**How to complete this task:**
Each record that follows should be duplicated exactly, except for its pictures.

(Stored items)
◇ ◇ ◇

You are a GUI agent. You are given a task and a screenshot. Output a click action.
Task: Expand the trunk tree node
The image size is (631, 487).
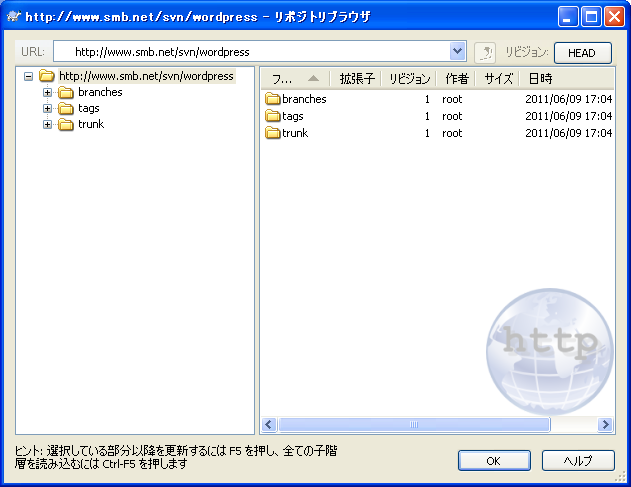pyautogui.click(x=48, y=125)
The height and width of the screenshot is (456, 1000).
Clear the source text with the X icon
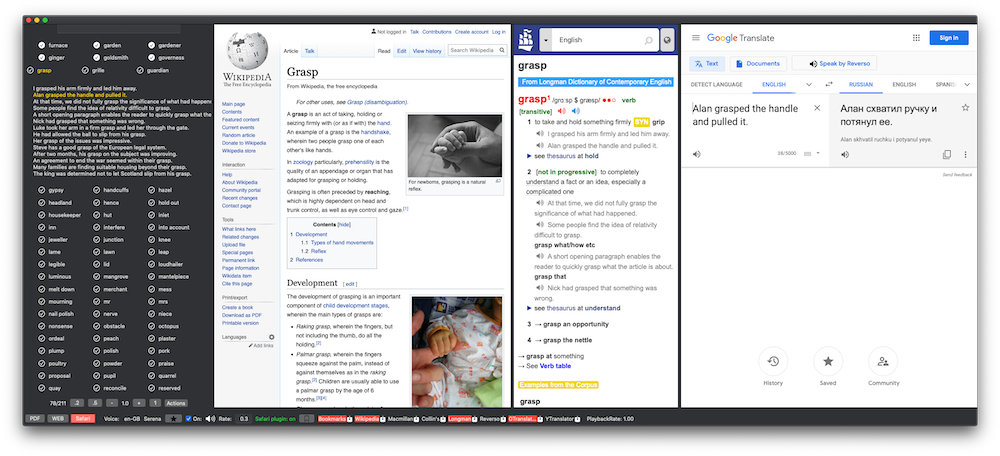click(817, 108)
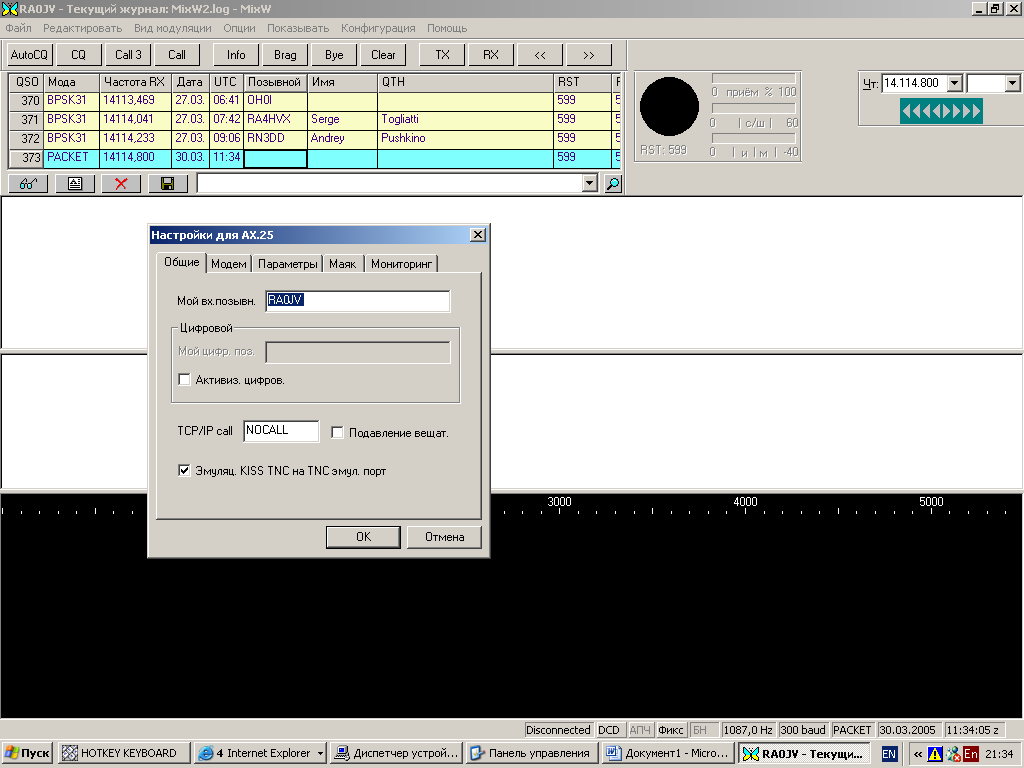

◇ ◇ ◇

**Result of the exercise:**
You are a GUI agent. You are given a task and a screenshot. Output a click action.
Task: Expand the trunk tree node
The image size is (631, 487).
pyautogui.click(x=48, y=125)
The height and width of the screenshot is (456, 1000).
Clear the source text with the X icon
click(817, 108)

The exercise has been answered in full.